• **Stated problem**
Pull out the lines of the listing from the one containing "The width and height of the screenshot is (1412, 840)." up to and including the one containing "pos(521,360)", and reproduce them verbatim.

--- START OF The records ---

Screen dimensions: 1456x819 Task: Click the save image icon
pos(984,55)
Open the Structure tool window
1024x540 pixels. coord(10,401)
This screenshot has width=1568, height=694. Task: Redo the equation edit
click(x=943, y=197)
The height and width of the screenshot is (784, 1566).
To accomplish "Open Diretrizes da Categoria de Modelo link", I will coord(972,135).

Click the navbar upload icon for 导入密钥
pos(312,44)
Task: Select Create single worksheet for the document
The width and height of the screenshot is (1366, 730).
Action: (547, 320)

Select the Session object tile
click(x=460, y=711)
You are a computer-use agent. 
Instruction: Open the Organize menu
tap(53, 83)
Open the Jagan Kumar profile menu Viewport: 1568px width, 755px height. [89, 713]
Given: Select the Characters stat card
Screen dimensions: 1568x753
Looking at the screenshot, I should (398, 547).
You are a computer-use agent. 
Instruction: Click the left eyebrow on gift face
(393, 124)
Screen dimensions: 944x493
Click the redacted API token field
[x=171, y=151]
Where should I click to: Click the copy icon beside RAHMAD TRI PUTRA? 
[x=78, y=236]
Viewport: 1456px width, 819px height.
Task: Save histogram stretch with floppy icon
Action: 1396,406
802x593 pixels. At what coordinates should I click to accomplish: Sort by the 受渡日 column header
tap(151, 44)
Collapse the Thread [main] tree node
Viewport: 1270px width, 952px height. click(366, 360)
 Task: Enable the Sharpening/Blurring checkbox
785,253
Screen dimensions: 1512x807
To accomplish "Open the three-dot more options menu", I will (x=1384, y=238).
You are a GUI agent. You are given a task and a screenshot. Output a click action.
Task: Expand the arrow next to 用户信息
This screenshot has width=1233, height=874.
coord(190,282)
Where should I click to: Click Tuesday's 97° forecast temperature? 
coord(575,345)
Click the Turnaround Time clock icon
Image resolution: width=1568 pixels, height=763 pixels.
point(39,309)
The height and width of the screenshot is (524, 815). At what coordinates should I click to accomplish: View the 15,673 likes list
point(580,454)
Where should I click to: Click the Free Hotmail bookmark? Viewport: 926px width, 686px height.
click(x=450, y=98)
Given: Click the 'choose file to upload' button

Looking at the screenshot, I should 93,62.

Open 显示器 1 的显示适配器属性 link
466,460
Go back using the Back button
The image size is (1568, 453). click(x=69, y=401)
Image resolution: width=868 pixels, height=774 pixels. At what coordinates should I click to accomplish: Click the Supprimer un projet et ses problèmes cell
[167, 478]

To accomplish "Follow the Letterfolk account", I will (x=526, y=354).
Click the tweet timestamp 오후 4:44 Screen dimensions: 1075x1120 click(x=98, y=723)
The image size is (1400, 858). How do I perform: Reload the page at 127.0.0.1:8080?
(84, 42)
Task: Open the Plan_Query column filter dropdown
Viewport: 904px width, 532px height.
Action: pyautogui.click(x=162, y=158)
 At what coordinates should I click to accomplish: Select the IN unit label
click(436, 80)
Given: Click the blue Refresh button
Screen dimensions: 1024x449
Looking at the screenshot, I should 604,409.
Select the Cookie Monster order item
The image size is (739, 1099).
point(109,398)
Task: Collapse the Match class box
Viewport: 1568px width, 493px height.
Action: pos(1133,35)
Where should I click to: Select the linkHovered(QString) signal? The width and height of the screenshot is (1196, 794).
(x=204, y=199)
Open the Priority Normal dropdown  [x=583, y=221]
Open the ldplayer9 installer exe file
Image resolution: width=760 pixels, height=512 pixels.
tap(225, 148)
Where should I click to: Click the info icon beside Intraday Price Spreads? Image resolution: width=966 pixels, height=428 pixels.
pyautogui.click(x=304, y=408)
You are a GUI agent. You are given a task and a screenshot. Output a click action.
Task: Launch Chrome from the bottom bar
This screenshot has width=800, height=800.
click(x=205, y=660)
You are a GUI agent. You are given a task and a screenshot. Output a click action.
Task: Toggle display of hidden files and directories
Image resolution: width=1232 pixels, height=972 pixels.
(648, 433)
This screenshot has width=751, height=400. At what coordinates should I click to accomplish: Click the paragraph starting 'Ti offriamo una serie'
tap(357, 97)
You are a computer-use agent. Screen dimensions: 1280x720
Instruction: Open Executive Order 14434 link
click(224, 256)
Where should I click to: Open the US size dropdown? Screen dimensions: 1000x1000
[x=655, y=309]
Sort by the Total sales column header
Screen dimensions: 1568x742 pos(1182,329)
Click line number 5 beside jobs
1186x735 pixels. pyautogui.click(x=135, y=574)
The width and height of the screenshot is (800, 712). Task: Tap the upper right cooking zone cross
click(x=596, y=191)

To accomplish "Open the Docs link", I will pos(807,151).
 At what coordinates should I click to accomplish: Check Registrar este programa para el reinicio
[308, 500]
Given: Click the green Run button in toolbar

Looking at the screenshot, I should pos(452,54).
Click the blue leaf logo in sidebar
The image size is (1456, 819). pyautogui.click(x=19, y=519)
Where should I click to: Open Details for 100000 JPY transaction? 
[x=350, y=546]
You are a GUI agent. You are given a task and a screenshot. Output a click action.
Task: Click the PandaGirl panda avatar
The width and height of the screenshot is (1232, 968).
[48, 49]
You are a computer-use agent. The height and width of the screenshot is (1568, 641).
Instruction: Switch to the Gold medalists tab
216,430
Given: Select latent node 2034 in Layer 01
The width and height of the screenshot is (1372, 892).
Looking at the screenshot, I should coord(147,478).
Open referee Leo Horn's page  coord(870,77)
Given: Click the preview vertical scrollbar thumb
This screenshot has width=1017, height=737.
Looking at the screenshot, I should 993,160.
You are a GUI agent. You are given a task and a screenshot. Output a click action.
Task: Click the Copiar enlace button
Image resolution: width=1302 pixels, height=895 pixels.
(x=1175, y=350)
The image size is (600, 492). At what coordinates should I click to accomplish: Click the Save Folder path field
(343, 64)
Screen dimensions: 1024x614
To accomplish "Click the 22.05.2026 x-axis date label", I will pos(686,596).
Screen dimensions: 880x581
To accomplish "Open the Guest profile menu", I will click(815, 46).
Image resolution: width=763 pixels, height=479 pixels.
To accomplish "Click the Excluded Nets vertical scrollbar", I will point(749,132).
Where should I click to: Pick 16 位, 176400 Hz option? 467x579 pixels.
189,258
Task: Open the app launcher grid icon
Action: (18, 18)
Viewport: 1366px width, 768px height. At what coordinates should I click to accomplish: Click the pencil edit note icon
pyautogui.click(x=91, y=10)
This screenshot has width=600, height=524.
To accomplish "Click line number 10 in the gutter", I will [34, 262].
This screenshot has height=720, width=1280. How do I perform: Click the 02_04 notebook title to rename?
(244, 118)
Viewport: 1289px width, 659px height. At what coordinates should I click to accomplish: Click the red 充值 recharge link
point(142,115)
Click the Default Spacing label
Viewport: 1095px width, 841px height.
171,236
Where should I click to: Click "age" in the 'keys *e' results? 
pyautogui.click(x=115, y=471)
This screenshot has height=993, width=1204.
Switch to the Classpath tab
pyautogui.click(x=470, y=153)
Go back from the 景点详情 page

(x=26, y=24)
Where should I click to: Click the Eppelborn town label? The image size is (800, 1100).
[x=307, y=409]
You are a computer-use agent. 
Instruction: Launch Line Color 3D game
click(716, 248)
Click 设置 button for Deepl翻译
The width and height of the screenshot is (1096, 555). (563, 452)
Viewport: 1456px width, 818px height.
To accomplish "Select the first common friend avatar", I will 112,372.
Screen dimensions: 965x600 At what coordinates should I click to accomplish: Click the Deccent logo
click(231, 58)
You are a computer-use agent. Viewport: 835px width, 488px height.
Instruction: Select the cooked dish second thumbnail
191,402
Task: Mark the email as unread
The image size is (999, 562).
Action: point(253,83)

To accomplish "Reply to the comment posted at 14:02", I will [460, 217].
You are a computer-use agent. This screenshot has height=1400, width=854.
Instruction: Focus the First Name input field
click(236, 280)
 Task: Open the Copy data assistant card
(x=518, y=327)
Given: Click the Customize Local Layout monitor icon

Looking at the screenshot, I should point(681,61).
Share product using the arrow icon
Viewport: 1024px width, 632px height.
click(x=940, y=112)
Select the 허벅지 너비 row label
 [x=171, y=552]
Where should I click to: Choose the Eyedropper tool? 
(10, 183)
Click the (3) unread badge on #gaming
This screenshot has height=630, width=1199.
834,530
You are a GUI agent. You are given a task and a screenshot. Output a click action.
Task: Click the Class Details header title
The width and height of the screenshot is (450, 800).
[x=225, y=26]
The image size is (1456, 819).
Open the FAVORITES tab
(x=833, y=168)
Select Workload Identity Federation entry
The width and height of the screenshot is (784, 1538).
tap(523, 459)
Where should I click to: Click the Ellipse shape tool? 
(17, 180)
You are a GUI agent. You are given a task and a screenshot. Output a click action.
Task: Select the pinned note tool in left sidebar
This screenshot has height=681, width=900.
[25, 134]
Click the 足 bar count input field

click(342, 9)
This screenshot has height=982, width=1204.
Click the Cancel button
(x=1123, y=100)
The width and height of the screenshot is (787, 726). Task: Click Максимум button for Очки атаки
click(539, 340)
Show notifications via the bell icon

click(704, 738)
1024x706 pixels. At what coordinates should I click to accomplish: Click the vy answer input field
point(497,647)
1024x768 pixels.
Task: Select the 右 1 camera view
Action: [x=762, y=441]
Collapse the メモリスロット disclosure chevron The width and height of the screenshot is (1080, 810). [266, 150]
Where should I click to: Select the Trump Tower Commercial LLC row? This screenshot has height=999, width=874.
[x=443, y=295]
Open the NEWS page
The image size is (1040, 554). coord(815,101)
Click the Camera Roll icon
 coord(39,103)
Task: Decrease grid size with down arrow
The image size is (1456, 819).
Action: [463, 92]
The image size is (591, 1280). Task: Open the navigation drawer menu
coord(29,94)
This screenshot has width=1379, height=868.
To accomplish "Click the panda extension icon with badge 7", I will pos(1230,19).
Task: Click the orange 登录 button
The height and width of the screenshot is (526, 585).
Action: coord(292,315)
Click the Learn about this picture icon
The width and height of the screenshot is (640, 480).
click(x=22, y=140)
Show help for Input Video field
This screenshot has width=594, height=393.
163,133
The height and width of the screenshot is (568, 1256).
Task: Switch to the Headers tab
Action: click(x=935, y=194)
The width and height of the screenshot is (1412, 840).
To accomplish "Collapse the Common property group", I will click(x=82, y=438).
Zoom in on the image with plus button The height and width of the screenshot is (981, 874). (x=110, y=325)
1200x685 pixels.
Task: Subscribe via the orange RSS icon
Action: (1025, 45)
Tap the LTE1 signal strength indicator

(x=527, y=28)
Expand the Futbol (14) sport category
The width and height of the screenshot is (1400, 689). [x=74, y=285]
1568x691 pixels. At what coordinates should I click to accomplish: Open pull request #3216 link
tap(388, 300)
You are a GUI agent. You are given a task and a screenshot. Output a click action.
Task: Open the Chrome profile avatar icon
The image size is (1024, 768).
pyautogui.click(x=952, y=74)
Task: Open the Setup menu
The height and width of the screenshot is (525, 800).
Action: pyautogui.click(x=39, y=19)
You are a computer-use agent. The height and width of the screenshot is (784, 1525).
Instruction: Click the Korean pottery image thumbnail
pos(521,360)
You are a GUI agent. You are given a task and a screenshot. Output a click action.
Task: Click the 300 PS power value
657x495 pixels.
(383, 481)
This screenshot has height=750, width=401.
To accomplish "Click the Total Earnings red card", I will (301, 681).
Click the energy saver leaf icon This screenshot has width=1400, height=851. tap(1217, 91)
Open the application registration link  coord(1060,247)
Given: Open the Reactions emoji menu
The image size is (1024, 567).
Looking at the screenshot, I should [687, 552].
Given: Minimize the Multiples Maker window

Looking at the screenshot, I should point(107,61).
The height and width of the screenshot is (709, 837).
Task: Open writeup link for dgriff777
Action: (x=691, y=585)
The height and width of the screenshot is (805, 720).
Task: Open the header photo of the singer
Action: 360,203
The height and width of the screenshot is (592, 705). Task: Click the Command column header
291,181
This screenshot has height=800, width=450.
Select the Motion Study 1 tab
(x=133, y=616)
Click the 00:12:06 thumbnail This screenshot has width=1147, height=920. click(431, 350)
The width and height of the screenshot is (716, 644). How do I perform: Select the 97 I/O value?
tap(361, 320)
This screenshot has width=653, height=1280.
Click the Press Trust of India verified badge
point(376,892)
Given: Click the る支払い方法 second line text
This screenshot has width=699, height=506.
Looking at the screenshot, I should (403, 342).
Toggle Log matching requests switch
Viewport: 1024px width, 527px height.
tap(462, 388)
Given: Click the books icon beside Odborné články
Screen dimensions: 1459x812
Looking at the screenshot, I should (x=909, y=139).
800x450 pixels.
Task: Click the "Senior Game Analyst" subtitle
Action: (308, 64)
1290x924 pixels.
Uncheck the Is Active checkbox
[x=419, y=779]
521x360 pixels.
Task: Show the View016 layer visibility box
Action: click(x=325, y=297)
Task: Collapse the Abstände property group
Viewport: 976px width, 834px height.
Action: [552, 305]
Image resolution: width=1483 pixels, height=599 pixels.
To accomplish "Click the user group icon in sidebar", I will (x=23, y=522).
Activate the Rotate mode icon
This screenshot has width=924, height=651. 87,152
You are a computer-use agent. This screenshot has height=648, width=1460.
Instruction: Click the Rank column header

--- END OF The records ---

• **Exercise output**
The width and height of the screenshot is (1412, 840).
To accomplish "Collapse the Common property group", I will click(x=82, y=438).
Zoom in on the image with plus button The height and width of the screenshot is (981, 874). (x=110, y=325)
1200x685 pixels.
Task: Subscribe via the orange RSS icon
Action: (1025, 45)
Tap the LTE1 signal strength indicator

(x=527, y=28)
Expand the Futbol (14) sport category
The width and height of the screenshot is (1400, 689). [x=74, y=285]
1568x691 pixels. At what coordinates should I click to accomplish: Open pull request #3216 link
tap(388, 300)
You are a GUI agent. You are given a task and a screenshot. Output a click action.
Task: Open the Chrome profile avatar icon
The image size is (1024, 768).
pyautogui.click(x=952, y=74)
Task: Open the Setup menu
The height and width of the screenshot is (525, 800).
Action: pyautogui.click(x=39, y=19)
You are a computer-use agent. The height and width of the screenshot is (784, 1525).
Instruction: Click the Korean pottery image thumbnail
pos(521,360)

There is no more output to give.